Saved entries
- Opening Delimiter -
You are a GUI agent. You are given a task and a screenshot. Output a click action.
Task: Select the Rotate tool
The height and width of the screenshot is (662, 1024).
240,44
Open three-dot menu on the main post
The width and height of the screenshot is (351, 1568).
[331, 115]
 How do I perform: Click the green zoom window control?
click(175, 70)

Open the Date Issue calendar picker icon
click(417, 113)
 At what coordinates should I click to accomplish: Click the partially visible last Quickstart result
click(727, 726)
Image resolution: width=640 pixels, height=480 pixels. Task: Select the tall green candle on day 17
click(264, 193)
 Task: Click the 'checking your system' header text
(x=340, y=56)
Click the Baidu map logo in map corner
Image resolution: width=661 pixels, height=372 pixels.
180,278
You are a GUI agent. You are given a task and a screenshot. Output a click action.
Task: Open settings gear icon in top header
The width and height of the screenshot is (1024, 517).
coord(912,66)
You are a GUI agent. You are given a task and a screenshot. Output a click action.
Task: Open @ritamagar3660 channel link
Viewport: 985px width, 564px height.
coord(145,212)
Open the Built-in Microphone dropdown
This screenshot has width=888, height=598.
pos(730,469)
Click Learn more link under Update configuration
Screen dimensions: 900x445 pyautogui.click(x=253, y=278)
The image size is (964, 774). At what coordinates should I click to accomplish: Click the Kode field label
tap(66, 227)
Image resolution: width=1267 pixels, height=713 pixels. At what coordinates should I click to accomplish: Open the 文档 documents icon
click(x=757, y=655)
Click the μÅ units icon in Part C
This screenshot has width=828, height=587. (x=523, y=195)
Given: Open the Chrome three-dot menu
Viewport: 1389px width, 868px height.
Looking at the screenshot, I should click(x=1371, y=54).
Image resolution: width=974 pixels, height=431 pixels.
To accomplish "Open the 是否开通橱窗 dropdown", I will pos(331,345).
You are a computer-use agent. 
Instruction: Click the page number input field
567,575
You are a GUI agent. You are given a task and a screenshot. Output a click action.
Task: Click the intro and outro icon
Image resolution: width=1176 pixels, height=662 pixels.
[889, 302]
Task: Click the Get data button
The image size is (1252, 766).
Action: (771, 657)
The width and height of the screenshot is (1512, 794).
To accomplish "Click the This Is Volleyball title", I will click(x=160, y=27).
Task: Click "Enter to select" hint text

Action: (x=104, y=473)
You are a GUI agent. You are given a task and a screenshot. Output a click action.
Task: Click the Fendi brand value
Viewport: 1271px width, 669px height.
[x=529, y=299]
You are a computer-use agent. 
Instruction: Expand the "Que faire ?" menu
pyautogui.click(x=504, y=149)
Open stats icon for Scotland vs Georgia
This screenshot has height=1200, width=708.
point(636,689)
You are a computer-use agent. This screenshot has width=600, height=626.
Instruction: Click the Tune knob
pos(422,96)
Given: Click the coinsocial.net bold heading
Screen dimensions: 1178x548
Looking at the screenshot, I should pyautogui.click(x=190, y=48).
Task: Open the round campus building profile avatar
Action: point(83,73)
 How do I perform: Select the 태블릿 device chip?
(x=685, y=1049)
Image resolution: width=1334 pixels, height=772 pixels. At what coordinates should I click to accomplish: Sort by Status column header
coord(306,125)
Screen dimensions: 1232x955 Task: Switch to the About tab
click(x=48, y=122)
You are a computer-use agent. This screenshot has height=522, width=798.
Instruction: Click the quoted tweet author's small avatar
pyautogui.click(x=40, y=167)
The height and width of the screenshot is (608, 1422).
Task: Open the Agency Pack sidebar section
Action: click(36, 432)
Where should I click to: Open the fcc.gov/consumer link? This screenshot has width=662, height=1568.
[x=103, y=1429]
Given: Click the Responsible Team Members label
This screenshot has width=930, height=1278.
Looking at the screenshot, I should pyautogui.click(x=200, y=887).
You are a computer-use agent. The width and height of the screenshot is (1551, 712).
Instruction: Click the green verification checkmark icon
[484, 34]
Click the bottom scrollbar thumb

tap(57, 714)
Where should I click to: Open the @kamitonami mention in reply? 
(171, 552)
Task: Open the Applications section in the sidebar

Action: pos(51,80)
- Closing Delimiter -
EXERCISE DETAILS: Print each entry above exactly as given.

OUTPUT FOR THIS TASK:
You are a GUI agent. You are given a task and a screenshot. Output a click action.
Task: Select the Rotate tool
The height and width of the screenshot is (662, 1024).
240,44
Open three-dot menu on the main post
The width and height of the screenshot is (351, 1568).
[331, 115]
 How do I perform: Click the green zoom window control?
click(175, 70)

Open the Date Issue calendar picker icon
click(417, 113)
 At what coordinates should I click to accomplish: Click the partially visible last Quickstart result
click(727, 726)
Image resolution: width=640 pixels, height=480 pixels. Task: Select the tall green candle on day 17
click(264, 193)
 Task: Click the 'checking your system' header text
(x=340, y=56)
Click the Baidu map logo in map corner
Image resolution: width=661 pixels, height=372 pixels.
180,278
You are a GUI agent. You are given a task and a screenshot. Output a click action.
Task: Open settings gear icon in top header
The width and height of the screenshot is (1024, 517).
coord(912,66)
You are a GUI agent. You are given a task and a screenshot. Output a click action.
Task: Open @ritamagar3660 channel link
Viewport: 985px width, 564px height.
coord(145,212)
Open the Built-in Microphone dropdown
This screenshot has width=888, height=598.
pos(730,469)
Click Learn more link under Update configuration
Screen dimensions: 900x445 pyautogui.click(x=253, y=278)
The image size is (964, 774). At what coordinates should I click to accomplish: Click the Kode field label
tap(66, 227)
Image resolution: width=1267 pixels, height=713 pixels. At what coordinates should I click to accomplish: Open the 文档 documents icon
click(x=757, y=655)
Click the μÅ units icon in Part C
This screenshot has width=828, height=587. (x=523, y=195)
Given: Open the Chrome three-dot menu
Viewport: 1389px width, 868px height.
Looking at the screenshot, I should click(x=1371, y=54).
Image resolution: width=974 pixels, height=431 pixels.
To accomplish "Open the 是否开通橱窗 dropdown", I will pos(331,345).
You are a computer-use agent. 
Instruction: Click the page number input field
567,575
You are a GUI agent. You are given a task and a screenshot. Output a click action.
Task: Click the intro and outro icon
Image resolution: width=1176 pixels, height=662 pixels.
[889, 302]
Task: Click the Get data button
The image size is (1252, 766).
Action: (771, 657)
The width and height of the screenshot is (1512, 794).
To accomplish "Click the This Is Volleyball title", I will click(x=160, y=27).
Task: Click "Enter to select" hint text

Action: (x=104, y=473)
You are a GUI agent. You are given a task and a screenshot. Output a click action.
Task: Click the Fendi brand value
Viewport: 1271px width, 669px height.
[x=529, y=299]
You are a computer-use agent. 
Instruction: Expand the "Que faire ?" menu
pyautogui.click(x=504, y=149)
Open stats icon for Scotland vs Georgia
This screenshot has height=1200, width=708.
point(636,689)
You are a computer-use agent. This screenshot has width=600, height=626.
Instruction: Click the Tune knob
pos(422,96)
Given: Click the coinsocial.net bold heading
Screen dimensions: 1178x548
Looking at the screenshot, I should pyautogui.click(x=190, y=48).
Task: Open the round campus building profile avatar
Action: point(83,73)
 How do I perform: Select the 태블릿 device chip?
(x=685, y=1049)
Image resolution: width=1334 pixels, height=772 pixels. At what coordinates should I click to accomplish: Sort by Status column header
coord(306,125)
Screen dimensions: 1232x955 Task: Switch to the About tab
click(x=48, y=122)
You are a computer-use agent. This screenshot has height=522, width=798.
Instruction: Click the quoted tweet author's small avatar
pyautogui.click(x=40, y=167)
The height and width of the screenshot is (608, 1422).
Task: Open the Agency Pack sidebar section
Action: click(36, 432)
Where should I click to: Open the fcc.gov/consumer link? This screenshot has width=662, height=1568.
[x=103, y=1429]
Given: Click the Responsible Team Members label
This screenshot has width=930, height=1278.
Looking at the screenshot, I should pyautogui.click(x=200, y=887).
You are a computer-use agent. The width and height of the screenshot is (1551, 712).
Instruction: Click the green verification checkmark icon
[484, 34]
Click the bottom scrollbar thumb

tap(57, 714)
Where should I click to: Open the @kamitonami mention in reply? 
(171, 552)
Task: Open the Applications section in the sidebar

Action: pos(51,80)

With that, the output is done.